Pesquisas realizadas no Acre evidenciam diferentes efeitos do desmatamento na dinâmica da leishmaniose e da doença de Chagas na Amazônia. Os cientistas descobriram que áreas devastadas há mais tempo concentram maior abundância de mosquitos-palha, transmissores do protozoário do gênero Leishmania. Também mostraram que paisagens com menor cobertura florestal aumentam a probabilidade de barbeiros estarem infectados pelo parasita da doença de Chagas, sobretudo próximo a moradias.
Esses resultados - frutos de investigação liderada pelo biólogo Gabriel Laporta, do FMABC (Centro Universitário Faculdade de Medicina do ABC), e publicados nas revistas Parasites & Vectors e PLOS One - ajudam a compreender mecanismos de transmissão de infecções endêmicas e podem contribuir para aprimorar a vigilância epidemiológica na região. Eles se somam a um terceiro trabalho, divulgado em 2025 pelo mesmo grupo, que detectou maior risco de malária em áreas parcialmente degradadas, com 50% de cobertura.
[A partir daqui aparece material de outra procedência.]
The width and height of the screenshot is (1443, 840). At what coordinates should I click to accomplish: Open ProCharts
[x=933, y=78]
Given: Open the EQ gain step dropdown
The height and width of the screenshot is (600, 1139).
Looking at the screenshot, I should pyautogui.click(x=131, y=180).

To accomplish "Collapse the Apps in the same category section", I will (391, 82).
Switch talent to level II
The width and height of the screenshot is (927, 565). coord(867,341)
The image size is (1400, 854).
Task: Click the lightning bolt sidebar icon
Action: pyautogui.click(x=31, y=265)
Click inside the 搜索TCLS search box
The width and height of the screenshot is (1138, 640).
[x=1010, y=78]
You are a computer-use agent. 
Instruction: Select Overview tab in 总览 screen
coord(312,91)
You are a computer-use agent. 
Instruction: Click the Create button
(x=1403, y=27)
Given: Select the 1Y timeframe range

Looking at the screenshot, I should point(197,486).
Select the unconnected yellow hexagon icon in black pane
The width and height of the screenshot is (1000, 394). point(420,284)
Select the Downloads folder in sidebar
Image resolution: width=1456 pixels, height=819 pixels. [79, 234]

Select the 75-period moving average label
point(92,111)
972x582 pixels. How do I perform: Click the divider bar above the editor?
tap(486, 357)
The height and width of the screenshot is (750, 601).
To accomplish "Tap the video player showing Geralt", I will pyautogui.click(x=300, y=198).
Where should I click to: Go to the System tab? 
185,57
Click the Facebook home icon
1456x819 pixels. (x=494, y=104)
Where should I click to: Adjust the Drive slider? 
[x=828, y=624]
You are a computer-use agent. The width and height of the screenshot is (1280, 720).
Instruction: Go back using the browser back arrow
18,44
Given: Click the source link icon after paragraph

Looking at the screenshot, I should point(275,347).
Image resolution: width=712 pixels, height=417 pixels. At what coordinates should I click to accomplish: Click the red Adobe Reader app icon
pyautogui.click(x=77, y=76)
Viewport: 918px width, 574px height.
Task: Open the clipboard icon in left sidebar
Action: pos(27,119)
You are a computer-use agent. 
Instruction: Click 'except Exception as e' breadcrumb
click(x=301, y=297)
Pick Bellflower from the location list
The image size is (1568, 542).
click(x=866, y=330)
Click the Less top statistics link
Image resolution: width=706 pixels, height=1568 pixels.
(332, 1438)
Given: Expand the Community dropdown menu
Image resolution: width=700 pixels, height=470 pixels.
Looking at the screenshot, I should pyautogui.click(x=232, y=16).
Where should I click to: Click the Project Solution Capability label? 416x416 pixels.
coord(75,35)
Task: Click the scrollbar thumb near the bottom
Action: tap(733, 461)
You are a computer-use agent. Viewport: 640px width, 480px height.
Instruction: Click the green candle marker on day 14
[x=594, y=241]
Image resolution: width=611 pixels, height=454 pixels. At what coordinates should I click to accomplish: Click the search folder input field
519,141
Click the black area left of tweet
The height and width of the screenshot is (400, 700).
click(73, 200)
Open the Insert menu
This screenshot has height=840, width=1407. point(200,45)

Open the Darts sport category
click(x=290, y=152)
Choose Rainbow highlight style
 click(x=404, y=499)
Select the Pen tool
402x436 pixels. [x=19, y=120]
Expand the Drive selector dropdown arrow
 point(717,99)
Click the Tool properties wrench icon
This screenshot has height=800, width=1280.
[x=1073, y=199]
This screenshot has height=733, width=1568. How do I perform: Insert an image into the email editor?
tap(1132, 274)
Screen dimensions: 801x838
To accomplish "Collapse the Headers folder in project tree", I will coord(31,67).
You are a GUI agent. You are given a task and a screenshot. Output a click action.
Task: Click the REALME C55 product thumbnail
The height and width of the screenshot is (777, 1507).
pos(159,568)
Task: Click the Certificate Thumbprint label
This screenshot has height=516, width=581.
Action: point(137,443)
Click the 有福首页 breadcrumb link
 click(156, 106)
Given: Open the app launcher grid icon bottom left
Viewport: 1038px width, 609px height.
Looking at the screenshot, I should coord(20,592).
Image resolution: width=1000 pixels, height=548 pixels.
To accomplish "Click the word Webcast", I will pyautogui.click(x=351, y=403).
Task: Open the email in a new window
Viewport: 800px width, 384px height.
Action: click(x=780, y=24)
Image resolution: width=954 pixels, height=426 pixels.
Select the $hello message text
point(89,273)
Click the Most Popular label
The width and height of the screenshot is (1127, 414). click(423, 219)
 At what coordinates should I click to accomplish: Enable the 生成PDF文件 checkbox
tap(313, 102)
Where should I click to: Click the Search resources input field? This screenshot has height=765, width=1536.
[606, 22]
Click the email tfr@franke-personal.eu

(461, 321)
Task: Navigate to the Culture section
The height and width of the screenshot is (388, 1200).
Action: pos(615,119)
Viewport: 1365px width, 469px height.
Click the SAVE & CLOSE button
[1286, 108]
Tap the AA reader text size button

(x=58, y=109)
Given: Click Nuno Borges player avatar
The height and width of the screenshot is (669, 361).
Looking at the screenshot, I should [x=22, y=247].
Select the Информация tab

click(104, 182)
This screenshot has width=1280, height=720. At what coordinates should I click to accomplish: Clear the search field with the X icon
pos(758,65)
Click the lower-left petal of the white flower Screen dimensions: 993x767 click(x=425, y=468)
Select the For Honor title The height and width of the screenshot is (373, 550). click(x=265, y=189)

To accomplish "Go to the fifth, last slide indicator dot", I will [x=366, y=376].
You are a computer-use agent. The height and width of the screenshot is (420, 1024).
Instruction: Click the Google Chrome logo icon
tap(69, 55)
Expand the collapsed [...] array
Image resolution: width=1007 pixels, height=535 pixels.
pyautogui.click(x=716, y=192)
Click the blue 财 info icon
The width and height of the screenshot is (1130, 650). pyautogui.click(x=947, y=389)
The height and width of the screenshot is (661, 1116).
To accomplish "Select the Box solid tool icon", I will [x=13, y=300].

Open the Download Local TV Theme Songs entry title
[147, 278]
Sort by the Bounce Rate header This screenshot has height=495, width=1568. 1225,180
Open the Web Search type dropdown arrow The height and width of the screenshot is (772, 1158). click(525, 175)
Essa tríade de estudos sobre a relação entre mudanças no uso da terra na floresta tropical e transmissão de doenças reforça a importância de incorporar indicadores ambientais a estratégias de saúde.
Além de malária e leishmaniose serem consideradas endêmicas na Amazônia, elas estão na lista de DTNs (Doenças Tropicais Negligenciadas), juntamente com a de Chagas. A OMS (Organização Mundial da Saúde) classifica as DTNs como um problema de saúde pública, com cerca de 1,4 bilhão de pessoas afetadas.